■ WRITTEN PROBLEM: Write out the lines below verbatim, starting with the line containing "Sort by the post_id column" and going on through the very last line.
##### DATA PROVIDED
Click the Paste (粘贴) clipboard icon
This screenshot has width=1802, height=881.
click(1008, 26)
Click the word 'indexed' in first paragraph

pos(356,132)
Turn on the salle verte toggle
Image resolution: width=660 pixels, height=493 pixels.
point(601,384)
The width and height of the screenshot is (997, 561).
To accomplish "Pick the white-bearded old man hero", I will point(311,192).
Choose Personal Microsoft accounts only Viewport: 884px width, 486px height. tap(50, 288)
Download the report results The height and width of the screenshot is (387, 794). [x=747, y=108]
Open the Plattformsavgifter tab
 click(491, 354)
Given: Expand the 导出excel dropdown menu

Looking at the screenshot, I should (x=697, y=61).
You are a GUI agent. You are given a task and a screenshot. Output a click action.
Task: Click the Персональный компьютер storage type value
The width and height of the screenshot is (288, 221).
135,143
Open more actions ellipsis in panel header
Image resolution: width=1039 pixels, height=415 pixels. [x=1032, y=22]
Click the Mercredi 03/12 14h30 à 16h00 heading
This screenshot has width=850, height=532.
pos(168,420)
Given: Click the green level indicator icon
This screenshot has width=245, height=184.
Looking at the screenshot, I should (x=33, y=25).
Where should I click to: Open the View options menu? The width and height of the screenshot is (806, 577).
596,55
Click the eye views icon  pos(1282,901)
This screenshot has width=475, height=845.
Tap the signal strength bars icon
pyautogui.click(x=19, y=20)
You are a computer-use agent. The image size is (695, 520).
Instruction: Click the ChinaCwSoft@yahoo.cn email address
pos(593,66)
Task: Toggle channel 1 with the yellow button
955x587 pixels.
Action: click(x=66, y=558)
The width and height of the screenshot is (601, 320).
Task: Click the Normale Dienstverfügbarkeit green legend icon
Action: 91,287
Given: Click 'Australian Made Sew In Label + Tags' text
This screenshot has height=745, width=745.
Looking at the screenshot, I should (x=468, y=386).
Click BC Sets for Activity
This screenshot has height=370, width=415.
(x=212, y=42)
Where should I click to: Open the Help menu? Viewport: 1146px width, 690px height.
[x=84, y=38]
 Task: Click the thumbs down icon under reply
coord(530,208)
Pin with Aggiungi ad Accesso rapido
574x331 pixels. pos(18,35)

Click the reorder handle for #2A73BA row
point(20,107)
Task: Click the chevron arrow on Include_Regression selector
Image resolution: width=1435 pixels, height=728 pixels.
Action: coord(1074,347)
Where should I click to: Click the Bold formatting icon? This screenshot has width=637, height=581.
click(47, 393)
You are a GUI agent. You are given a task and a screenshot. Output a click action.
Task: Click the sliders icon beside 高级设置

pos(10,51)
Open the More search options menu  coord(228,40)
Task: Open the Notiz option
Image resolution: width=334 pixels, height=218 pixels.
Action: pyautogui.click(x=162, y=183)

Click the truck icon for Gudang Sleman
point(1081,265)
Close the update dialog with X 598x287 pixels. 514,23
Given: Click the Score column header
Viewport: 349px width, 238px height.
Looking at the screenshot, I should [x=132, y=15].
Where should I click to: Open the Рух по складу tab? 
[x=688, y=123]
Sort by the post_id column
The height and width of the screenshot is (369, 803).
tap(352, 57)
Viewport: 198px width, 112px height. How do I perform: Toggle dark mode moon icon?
##########
■ THE OUTPUT:
Sort by the post_id column
The height and width of the screenshot is (369, 803).
tap(352, 57)
Viewport: 198px width, 112px height. How do I perform: Toggle dark mode moon icon?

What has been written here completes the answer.